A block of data

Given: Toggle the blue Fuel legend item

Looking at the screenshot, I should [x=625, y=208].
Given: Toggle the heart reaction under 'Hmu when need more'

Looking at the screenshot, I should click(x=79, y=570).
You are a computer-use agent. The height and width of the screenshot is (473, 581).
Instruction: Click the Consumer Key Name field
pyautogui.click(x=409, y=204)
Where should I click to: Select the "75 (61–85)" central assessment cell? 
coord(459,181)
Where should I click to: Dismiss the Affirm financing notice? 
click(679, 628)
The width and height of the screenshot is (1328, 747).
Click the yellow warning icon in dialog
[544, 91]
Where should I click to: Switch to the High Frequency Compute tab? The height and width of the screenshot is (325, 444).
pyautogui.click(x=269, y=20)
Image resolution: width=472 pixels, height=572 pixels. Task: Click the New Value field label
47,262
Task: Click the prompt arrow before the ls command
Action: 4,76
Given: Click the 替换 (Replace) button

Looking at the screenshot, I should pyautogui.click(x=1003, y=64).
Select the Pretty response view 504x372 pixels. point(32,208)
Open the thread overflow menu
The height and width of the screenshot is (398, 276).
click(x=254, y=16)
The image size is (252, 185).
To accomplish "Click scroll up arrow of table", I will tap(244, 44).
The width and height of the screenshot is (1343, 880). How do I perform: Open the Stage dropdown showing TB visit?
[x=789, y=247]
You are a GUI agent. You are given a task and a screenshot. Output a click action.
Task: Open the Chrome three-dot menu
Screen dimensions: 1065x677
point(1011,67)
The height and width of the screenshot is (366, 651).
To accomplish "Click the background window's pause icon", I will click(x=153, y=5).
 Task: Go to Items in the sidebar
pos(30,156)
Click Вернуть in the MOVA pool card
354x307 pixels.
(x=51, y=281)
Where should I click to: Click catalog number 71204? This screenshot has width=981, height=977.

_Challenge_
Reproduce every one of the lines above with no changes.

_Solution_
Given: Toggle the blue Fuel legend item

Looking at the screenshot, I should [x=625, y=208].
Given: Toggle the heart reaction under 'Hmu when need more'

Looking at the screenshot, I should click(x=79, y=570).
You are a computer-use agent. The height and width of the screenshot is (473, 581).
Instruction: Click the Consumer Key Name field
pyautogui.click(x=409, y=204)
Where should I click to: Select the "75 (61–85)" central assessment cell? 
coord(459,181)
Where should I click to: Dismiss the Affirm financing notice? 
click(679, 628)
The width and height of the screenshot is (1328, 747).
Click the yellow warning icon in dialog
[544, 91]
Where should I click to: Switch to the High Frequency Compute tab? The height and width of the screenshot is (325, 444).
pyautogui.click(x=269, y=20)
Image resolution: width=472 pixels, height=572 pixels. Task: Click the New Value field label
47,262
Task: Click the prompt arrow before the ls command
Action: 4,76
Given: Click the 替换 (Replace) button

Looking at the screenshot, I should pyautogui.click(x=1003, y=64).
Select the Pretty response view 504x372 pixels. point(32,208)
Open the thread overflow menu
The height and width of the screenshot is (398, 276).
click(x=254, y=16)
The image size is (252, 185).
To accomplish "Click scroll up arrow of table", I will tap(244, 44).
The width and height of the screenshot is (1343, 880). How do I perform: Open the Stage dropdown showing TB visit?
[x=789, y=247]
You are a GUI agent. You are given a task and a screenshot. Output a click action.
Task: Open the Chrome three-dot menu
Screen dimensions: 1065x677
point(1011,67)
The height and width of the screenshot is (366, 651).
To accomplish "Click the background window's pause icon", I will click(x=153, y=5).
 Task: Go to Items in the sidebar
pos(30,156)
Click Вернуть in the MOVA pool card
354x307 pixels.
(x=51, y=281)
Where should I click to: Click catalog number 71204? This screenshot has width=981, height=977.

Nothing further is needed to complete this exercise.